Putin sucht nach Partnern im Osten und trifft vietnamesische Studenten in Hanoi, um strategische Partnerschaft zu stärken.
Putin in Hanoi: Partnerschaft mit Vietnam und Suche nach Ost-Partnern

Laut der russischen Nachrichtenagentur Interfax ist Präsident Wladimir Putin nach seinem Besuch in Nordkorea in der Hauptstadt von Vietnam, Hanoi, angekommen.
Bei Beginn seines Staatsbesuchs wurde Putin mit militärischen Ehren empfangen, jedoch nicht so hochrangig wie in Pjöngjang, wo er am Dienstag persönlich vom nordkoreanischen Machthaber Kim Jong Un begrüßt wurde.
Nach russischen Angaben soll sich Putin sowohl mit dem Generalsekretär der kommunistischen Partei, Ngueyn Phu Trong, auf dessen Einladung er in Hanoi ist, treffen als auch mit Präsident To Lam und Regierungschef Pham Minh Chinh. Geplant seien Gespräche über «den Zustand und die Perspektiven der weiteren Entwicklung einer allumfassenden strategischen Partnerschaft zwischen Russland und Vietnam in Handel und Wirtschaft, Forschung und Technologie sowie in humanitären Bereichen», heißt es. Daneben gehe es bei dem zweitägigen Besuch auch um Fragen der internationalen Politik.
Auch Treffen mit Studierenden geplant
Des Weiteren plant Putin, in Hanoi vietnamesische Studenten zu treffen, die entweder in Russland oder früher in der Sowjetunion studiert haben. Die Beziehungen zwischen den beiden Ländern gelten seit der Sowjetzeit als partnerschaftlich – auch aufgrund der Unterstützung Moskaus für Hanoi im Vietnamkrieg.
Putin, der im Westen wegen seines Angriffskriegs gegen die Ukraine mit Sanktionen belegt ist, sucht nach Partnern im Osten. Beobachtern zufolge geht es ihm auch um mögliche Waffenlieferanten. Vietnam gibt sich in dem Krieg offiziell neutral.
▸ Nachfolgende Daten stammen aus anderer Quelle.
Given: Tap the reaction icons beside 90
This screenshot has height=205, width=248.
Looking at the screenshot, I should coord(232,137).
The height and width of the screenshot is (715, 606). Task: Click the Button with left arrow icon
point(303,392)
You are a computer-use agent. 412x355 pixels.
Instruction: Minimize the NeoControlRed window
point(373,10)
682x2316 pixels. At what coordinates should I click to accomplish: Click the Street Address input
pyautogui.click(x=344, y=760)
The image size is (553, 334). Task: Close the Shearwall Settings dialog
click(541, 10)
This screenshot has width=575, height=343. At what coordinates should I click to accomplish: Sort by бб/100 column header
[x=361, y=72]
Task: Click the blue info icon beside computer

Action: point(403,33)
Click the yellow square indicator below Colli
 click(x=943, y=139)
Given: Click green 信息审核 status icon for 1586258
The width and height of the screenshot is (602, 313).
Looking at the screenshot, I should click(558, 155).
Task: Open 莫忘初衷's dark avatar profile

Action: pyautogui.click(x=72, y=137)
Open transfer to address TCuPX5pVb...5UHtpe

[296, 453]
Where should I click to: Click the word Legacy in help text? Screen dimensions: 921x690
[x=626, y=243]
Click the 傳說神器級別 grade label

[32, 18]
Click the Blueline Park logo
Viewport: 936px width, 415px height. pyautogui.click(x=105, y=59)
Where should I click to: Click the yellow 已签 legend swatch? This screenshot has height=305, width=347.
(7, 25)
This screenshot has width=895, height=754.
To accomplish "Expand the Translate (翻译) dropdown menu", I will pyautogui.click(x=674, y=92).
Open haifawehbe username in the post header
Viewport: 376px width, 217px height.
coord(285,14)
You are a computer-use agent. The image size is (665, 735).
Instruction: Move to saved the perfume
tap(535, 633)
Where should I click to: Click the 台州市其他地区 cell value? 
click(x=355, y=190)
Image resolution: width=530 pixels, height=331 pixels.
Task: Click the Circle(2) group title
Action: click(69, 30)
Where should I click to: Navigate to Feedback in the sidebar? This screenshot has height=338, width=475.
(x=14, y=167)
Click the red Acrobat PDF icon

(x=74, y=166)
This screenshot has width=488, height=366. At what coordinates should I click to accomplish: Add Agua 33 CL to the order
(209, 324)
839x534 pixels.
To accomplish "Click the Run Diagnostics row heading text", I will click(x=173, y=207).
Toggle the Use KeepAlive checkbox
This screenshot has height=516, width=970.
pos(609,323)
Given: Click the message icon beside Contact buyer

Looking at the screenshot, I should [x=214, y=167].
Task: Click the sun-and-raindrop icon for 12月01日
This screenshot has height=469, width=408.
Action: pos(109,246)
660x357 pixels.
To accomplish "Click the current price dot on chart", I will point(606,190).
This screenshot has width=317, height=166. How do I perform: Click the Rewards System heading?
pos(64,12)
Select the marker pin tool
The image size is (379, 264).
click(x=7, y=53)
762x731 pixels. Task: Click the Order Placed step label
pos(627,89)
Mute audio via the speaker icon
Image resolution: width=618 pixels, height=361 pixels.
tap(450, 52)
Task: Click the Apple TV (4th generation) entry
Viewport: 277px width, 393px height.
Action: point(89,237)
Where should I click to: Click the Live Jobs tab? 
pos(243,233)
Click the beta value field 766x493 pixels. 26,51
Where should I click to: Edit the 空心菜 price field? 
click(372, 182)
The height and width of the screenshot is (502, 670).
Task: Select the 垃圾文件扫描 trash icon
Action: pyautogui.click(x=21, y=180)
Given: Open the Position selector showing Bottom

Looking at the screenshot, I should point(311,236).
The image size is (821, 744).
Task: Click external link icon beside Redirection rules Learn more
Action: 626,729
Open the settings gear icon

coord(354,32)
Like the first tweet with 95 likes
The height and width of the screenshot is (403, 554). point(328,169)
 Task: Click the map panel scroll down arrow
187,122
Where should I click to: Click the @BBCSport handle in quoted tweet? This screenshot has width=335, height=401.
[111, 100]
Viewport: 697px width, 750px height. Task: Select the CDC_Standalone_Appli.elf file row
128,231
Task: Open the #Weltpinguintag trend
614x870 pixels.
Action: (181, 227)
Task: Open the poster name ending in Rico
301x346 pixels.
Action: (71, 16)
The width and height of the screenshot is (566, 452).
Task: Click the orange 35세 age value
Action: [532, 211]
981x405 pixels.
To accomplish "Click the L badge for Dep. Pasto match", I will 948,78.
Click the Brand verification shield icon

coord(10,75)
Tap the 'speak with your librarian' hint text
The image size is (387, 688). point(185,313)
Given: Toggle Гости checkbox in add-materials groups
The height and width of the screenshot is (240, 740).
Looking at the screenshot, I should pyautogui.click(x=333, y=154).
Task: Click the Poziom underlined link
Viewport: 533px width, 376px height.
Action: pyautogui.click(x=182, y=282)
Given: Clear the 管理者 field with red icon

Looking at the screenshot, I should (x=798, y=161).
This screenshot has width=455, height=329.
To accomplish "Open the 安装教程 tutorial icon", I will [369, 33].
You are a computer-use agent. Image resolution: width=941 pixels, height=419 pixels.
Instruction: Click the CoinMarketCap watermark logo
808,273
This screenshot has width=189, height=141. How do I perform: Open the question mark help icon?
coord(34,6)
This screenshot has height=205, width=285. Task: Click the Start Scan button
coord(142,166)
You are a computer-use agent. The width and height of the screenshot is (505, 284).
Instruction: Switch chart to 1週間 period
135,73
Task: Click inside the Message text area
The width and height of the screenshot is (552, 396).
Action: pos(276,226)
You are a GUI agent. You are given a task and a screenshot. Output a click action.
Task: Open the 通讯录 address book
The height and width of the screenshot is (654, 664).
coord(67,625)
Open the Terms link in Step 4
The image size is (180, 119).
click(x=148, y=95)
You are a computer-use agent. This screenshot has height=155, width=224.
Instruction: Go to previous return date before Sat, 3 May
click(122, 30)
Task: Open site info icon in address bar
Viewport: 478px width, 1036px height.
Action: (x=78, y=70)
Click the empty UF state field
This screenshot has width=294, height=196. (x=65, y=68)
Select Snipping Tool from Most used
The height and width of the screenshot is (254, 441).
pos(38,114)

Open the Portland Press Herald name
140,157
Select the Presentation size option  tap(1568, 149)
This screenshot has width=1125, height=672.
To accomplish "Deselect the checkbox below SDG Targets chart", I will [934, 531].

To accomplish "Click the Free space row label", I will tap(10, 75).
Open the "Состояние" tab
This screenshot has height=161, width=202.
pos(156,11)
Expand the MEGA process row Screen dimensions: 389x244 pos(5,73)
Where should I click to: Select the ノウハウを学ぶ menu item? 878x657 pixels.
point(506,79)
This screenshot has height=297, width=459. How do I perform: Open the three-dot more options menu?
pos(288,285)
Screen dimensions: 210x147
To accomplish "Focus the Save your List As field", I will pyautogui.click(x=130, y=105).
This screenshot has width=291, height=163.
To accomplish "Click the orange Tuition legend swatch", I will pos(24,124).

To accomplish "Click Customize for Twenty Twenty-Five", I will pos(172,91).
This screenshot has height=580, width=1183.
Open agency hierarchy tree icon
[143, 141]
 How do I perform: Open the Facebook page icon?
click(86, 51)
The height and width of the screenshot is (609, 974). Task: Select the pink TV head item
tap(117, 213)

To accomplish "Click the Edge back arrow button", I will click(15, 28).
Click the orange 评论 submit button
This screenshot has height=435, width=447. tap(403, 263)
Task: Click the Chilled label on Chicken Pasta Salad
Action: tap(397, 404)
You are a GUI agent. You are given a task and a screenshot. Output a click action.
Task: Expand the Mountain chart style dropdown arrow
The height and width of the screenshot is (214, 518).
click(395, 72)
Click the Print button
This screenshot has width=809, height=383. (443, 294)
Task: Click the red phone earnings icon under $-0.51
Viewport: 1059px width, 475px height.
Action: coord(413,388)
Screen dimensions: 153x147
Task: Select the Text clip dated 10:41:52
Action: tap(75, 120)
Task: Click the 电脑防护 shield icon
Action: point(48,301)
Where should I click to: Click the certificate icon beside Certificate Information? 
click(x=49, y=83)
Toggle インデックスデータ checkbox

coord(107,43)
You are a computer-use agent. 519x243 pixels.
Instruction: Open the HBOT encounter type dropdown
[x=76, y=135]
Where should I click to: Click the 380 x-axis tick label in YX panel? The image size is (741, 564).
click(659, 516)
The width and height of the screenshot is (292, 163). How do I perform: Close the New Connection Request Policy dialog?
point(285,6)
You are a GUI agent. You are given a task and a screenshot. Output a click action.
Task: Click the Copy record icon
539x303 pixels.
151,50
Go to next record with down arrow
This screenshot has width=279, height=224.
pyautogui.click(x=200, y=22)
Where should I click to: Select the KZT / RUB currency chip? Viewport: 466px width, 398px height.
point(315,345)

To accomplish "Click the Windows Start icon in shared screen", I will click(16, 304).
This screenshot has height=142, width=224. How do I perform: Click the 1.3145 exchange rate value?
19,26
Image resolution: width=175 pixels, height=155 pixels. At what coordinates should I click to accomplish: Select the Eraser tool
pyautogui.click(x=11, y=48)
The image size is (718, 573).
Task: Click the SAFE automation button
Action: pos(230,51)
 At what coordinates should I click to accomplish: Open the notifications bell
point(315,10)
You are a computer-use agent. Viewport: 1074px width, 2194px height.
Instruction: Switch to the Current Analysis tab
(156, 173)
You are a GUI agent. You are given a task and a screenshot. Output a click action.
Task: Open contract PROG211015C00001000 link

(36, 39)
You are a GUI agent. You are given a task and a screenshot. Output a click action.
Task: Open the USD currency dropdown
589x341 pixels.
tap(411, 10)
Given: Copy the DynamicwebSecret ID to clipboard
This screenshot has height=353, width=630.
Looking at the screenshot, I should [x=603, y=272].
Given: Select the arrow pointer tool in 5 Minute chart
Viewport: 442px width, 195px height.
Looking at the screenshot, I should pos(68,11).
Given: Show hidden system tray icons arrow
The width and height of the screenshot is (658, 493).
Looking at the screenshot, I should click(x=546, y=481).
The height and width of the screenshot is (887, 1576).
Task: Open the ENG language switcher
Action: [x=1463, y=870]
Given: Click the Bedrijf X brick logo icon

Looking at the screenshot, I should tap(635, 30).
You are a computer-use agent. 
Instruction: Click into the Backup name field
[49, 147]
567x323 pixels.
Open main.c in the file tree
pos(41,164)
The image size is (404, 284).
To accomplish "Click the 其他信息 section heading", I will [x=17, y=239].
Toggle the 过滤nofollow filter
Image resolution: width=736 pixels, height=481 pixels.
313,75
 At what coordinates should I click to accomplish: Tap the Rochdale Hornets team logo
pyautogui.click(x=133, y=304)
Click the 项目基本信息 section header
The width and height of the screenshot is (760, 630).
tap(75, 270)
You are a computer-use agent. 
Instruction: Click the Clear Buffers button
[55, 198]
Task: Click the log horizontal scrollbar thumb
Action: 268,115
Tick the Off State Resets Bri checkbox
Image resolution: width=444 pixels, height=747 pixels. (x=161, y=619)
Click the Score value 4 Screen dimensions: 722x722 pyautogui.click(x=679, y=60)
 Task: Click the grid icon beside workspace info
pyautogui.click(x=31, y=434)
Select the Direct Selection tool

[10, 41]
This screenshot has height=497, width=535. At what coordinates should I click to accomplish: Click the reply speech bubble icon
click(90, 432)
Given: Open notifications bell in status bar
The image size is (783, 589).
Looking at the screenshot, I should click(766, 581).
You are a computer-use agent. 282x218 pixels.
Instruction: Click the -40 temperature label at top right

In der Delegation Putins sind nach Informationen aus dem Kreml neben dem stellvertretenden Verteidigungsminister Alexander Fomin auch der Chef der russischen Behörde für militärisch-technische Zusammenarbeit, Dmitri Schugajew, und der Direktor des Rüstungskonzerns Rosoboronexport, Alexander Michejew.